The White House's new Council on Women and Girls is designed to ensure that government programs do enough to aid women. Between this and the Lily Ledbetter act signing, is the Obama Administration embracing feminism?
The Administration has taken major strides since January. The aforementioned Council on Women and Girls was created back in March, and includes a key provision to improve women's economic security. Hillary Clinton has made women's issues a key component of the State Department's strategy. And, according to USA Today's list of accomplishments, "Obama appointed the first White House senior adviser on violence against women, domestic violence expert Lynn Rosenthal. In her new job, Rosenthal will help develop policies and programs aimed at reducing domestic violence and sexual assault."

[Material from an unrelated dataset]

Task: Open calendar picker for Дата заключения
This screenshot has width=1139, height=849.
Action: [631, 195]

However, these moves have been met with their fair share of controversy. Some conservative women are not celebrating these gains.

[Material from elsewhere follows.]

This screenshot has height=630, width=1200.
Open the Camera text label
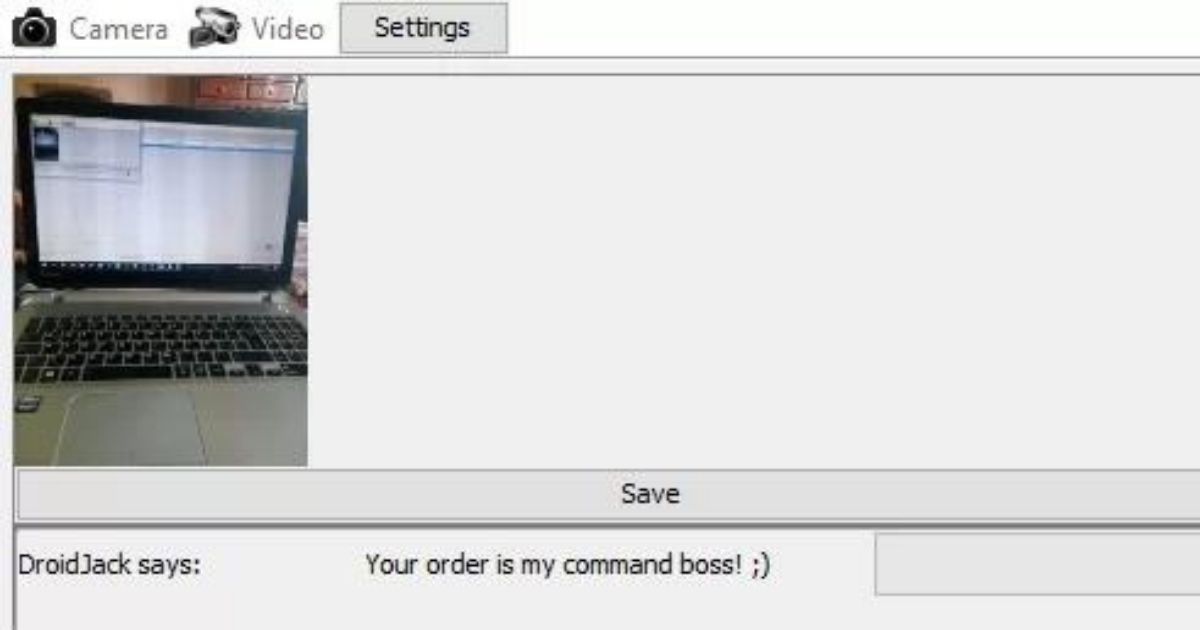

"Obama's policies reflect the views of hard-core abortion and feminist groups," says Wendy Wright, president of Concerned Women for America. "Considering the diversity of views among American women, it is insulting to assume that there is one 'women's view' and it is represented by liberal feminist activists. … Obama's choices reflect a stereotypical view of women who are abortion advocates who are dependent on government."
Wright's statement is a little difficult to swallow, especially considering the careful treatment of abortion and abortion rights by the administration. While he was lauded as the pro-choice candidate during the primaries, his views on abortion have been muted since taking office. And, considering how political dealings are forcing the administration to explicitly spell out a ban on using federal dollars for abortion services (which was already banned) in the health care bill, we may not be on as stable ground as we thought.

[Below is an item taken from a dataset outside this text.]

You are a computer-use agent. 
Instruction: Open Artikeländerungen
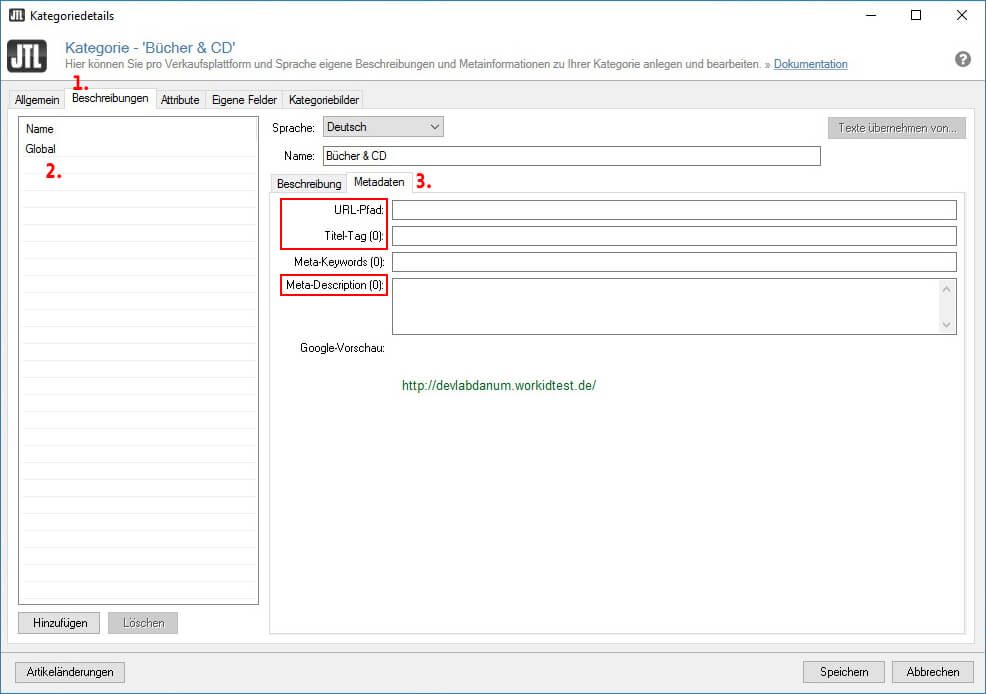(x=70, y=672)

In addition, feminist activists have pointed out that a council position may not go quite far enough in trying to achieve these kinds of goals. A cabinet level position, they argue, would be more permanent and have more political clout.
"This has been the most open White House to women's issues and groups," says Eleanor Smeal of the Feminist Majority Foundation.
And perhaps it is. There are many women in positions of power and in highly visible positions. But I think it's a bit too soon to tell if the administration will continue to be feminist friendly, particularly once the national focus shifts from health care and the economy.
Women's rights a priority for Obama panel [USA Today]
President Obama Announces White House Council on Women and Girls [White House.gov]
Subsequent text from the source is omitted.